The gamers improved their attention and multitasking performance after the month – surpassing 20-somethings who played the game for the first time – and maintained their gaming skills six months after the training ended. “It [this study] was just a little shred of evidence to suggest that if you develop a type of “game” that targets a specific cognitive ability, it might help some people in some cases,” says Pete Etchells, a psychologist at Bath Spa University, who studies the behavioural effects of playing video games. Such studies, he adds, would need to be replicated with larger groups of people and involve separate tasks that assess the same, targeted cognitive ability.

“There is no evidence to show whether there’s a translation of the gains made within an app to everyday life,” says Wykes, who like Etchells wasn’t involved in the above studies. “That’s partly because we haven’t really done enough research on what it is that you need to teach people in order to be able to translate in-app gains into how people remember to take their medication or a shopping list.”

It’s understandable why someone who plays brain training games might feel they have improved over time.

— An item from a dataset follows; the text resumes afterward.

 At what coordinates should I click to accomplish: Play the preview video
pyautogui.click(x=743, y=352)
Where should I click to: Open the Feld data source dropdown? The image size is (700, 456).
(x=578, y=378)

Nintendo’s Brain Age video game, for instance, assigns players a score based on their game performance. They might start with a “brain age” score of 60 and, after a few weeks of practising, will be told they have reduced it to 40. “For some people, there is clearly some positive reward for seeing yourself improve over time. That’s the same for an activity tracker, where you can see that your heart rate is less than it was before when you’re doing an exercise,” says Wylkes, adding that games can also offer a way to connect with other people, regardless of their location. She stresses, however, that for people wanting to improve a certain skill in everyday life, physical exercise or going for a walk would be more beneficial as this has been shown to improve brain function.

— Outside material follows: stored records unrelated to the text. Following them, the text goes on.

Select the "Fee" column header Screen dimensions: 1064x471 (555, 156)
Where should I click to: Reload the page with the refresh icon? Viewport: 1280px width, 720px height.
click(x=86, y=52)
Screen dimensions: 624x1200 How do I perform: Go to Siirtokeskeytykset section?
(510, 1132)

Evidence of the effects might still be a mixed bag, but that doesn’t hold back scientists from taking advantage of the rising interest in brain training. Some games are used for research – once the app provider agrees to it. “It's quite difficult, because you need the app company’s agreement to do that and need to have access to the back end of the app,” says Wykes. “For commercial reasons, some companies are a bit reticent about taking part in those kinds of studies.”

Other games are specially designed and used for research. In 2016, the University of East Anglia and UCL launched Sea Hero Quest, a mobile game that aims to detect people at risk of Alzheimer’s. Players are shown a map of a waterway. As players navigate their way through a 3D landscape of islands and icebergs, the research team has been able to translate every 0.5 seconds of gameplay into scientific data – which in the first three years, has amassed more than 1,700 years’ worth of lab-based research from three million players globally.

“All the data about which paths you take and what you do when you go wrong is used to try and build up an idea of how people use spatial navigation abilities,” says Etchells. A problem with spatial awareness is an early and common symptom in Alzheimer’s disease. Trying to understand how spatial navigation abilities decline over the lifespan, he says, will not only allow scientists to develop new ways of diagnosing the disease, but help to build safer environments for those affected by cognitive decline.

Brain training apps might not boost your mental fitness and just make you better at playing games, but there’s nothing wrong with that. “Apps are rewarding so there is no reason not to do them, but we should not be overselling them and the app stores need to be more protective of consumers,” says Wykes. Consumers buying cornflakes in the supermarket, she says, can read the ingredients on the back of the packet and make an informed decision. “You can’t do that in the app stores so perhaps we need more information before we press download.”